Open Access

EPO for stroke therapy - Is there a future for further clinical development?

  • Jens Minnerup1Email author,
  • Heike Wersching2 and
  • Wolf-Rüdiger Schäbitz3
Experimental & Translational Stroke Medicine20102:10

DOI: 10.1186/2040-7378-2-10

Received: 12 April 2010

Accepted: 12 May 2010

Published: 12 May 2010

Editorial

The recently published double-blind, placebo-controlled, randomized phase II/III German Multicenter EPO Stroke Trial was conducted to evaluate the efficacy and safety of Erythropoietin (EPO) in stroke patients [1]. Of the 522 patients enrolled in this trial 460 were treated as planned (per-protocol population) with either EPO or placebo within 6 hours of symptom onset. The primary endpoint, change in Barthel Index on day 90, and all secondary outcomes failed to show any benefit of EPO. Moreover, an increased rate of intracerebral haemorrhages was observed after EPO treatment, resulting in an increased mortality in the EPO group. This effect was pronounced in patients who received EPO in addition to rt-PA.

In this Editorial we discuss potential reasons for the negative results of the German Multicenter EPO Stroke Trial, which contrasted the findings of a clinical pilot trial and several preclinical studies that showed beneficial effects of EPO [2, 3]. Altogether we want to reflect on four major issues: 1. The overestimated efficacy of EPO in preclinical studies due to neglected quality characteristics in animal experiments. 2. An underpowering caused by the study design of the German Multicenter EPO Stroke Trial. 3. Unexpected side effects of EPO. 4. The future for a further development of EPO as a stroke drug.

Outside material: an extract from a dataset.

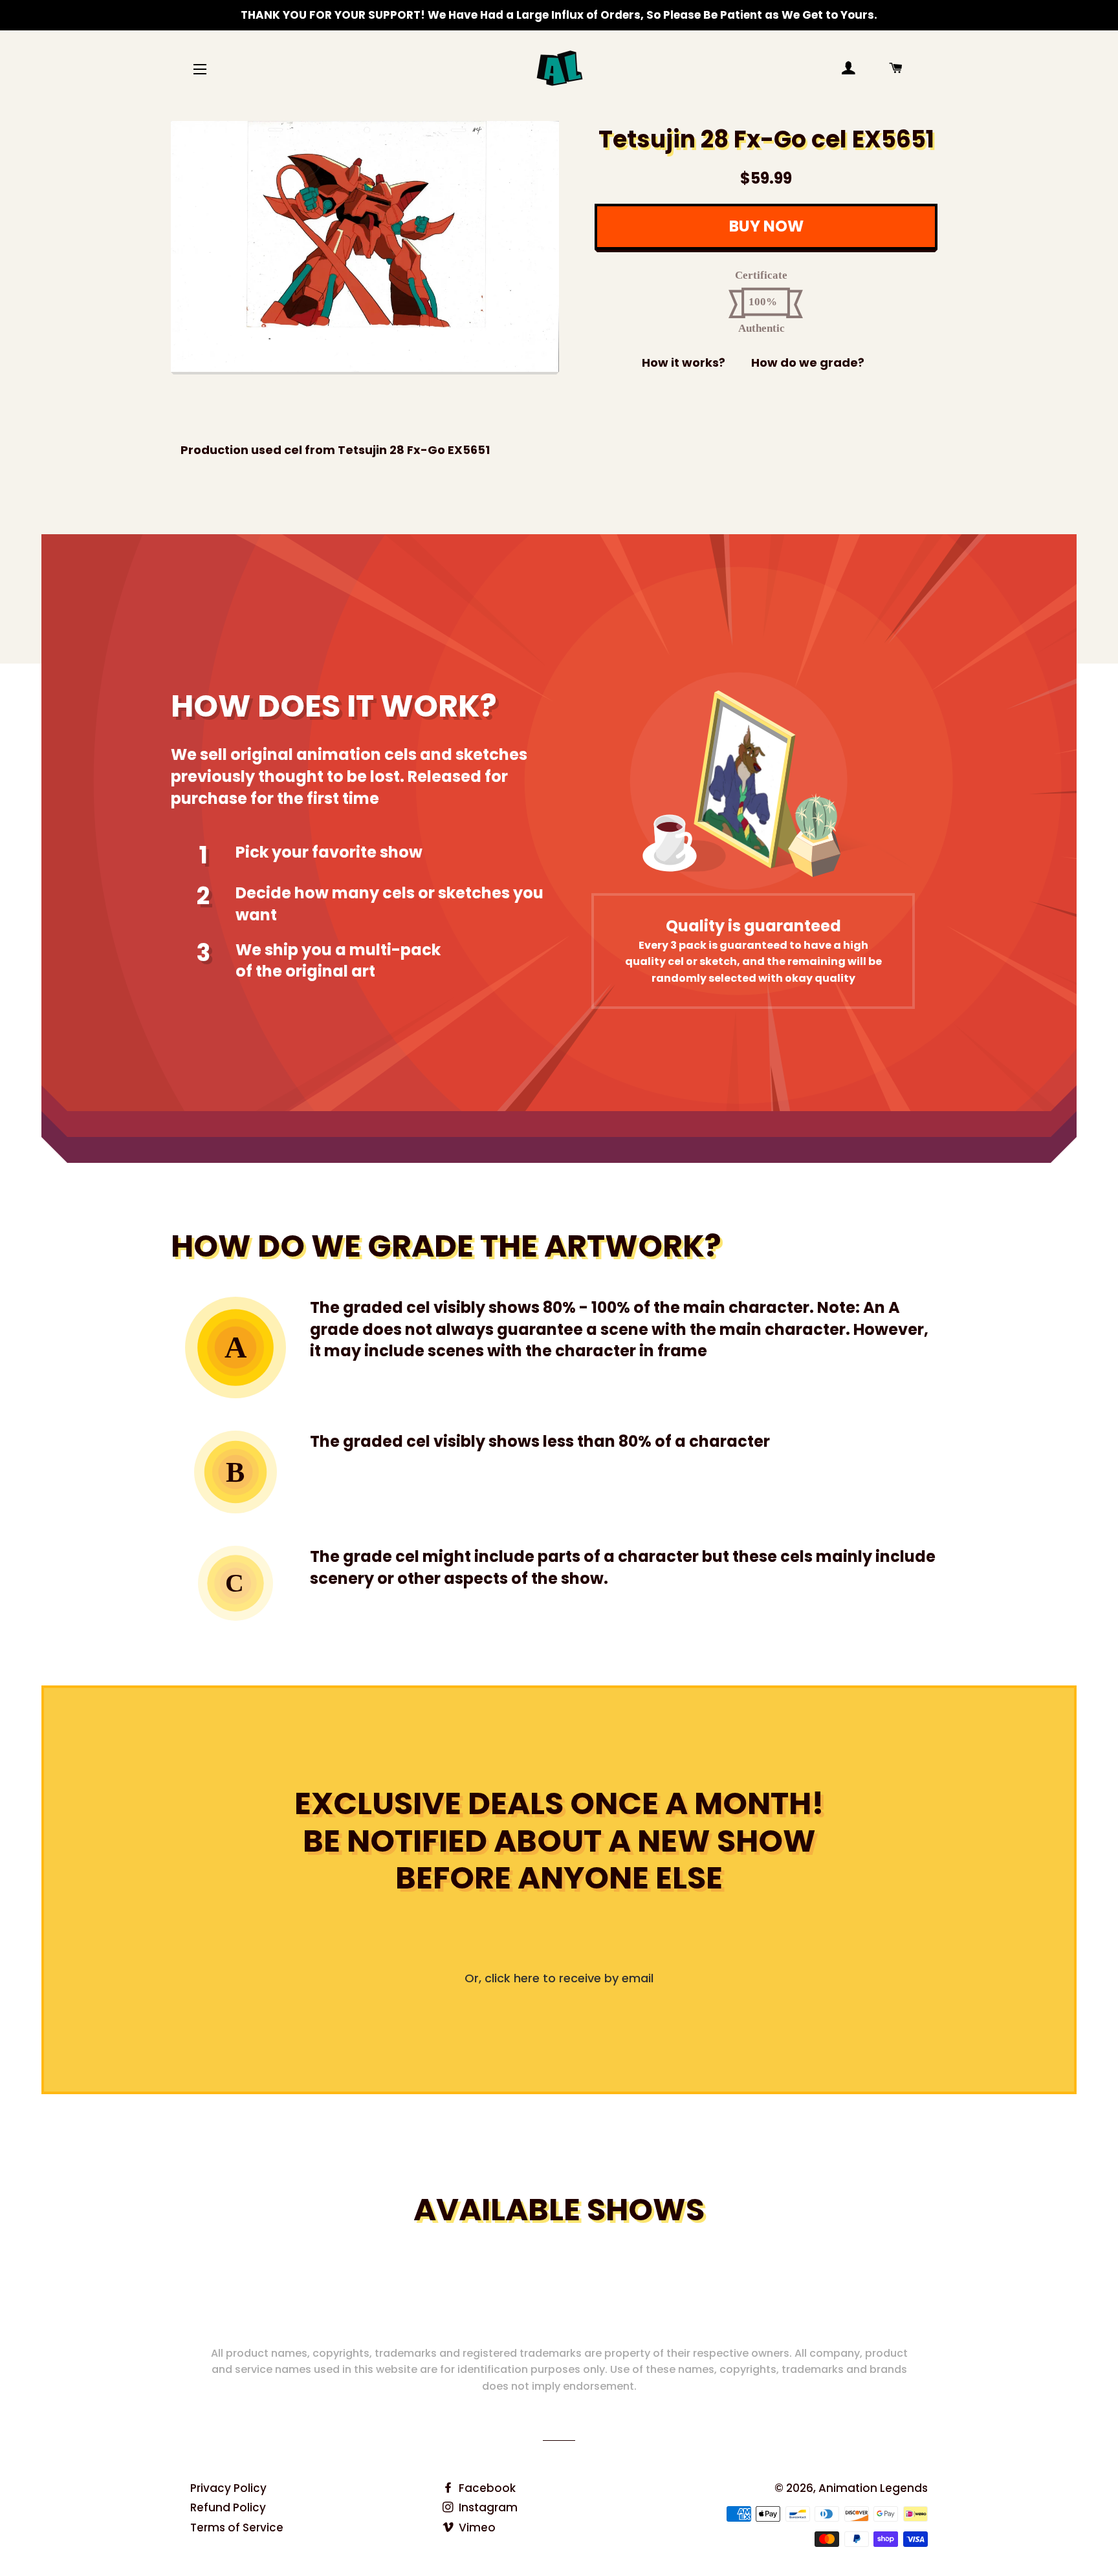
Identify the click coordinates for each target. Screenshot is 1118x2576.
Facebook (486, 2488)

So far EPO and EPO analogues were widely tested in animal stroke models [3]. In a meta-analysis of preclinical studies we analyzed the overall efficacy in focal cerebral ischemia. EPO and EPO analogues reduced infarct volumes by 32% and improved neurobehavioral deficits by 37% to 38%. However, Philip et al. recently showed that the quality of preclinical EPO studies as measured by a STAIR derived quality score was relatively low [4]. This is a crucial point because disregarding basic quality standards may cause an overestimation of a drug's efficacy in animal studies [5, 6]. Indeed, this might be the case in experimental EPO studies. When animals were randomized to EPO treatment or placebo the efficacy was lower compared to studies in which randomization was not reported [7]. The way in which the outcome was assessed was identified as a further potential source of bias. When comparing studies that blindly assessed neurobehavioral deficits to studies with an unblinded assessment of outcome the latter reported a significantly higher efficacy of EPO [7].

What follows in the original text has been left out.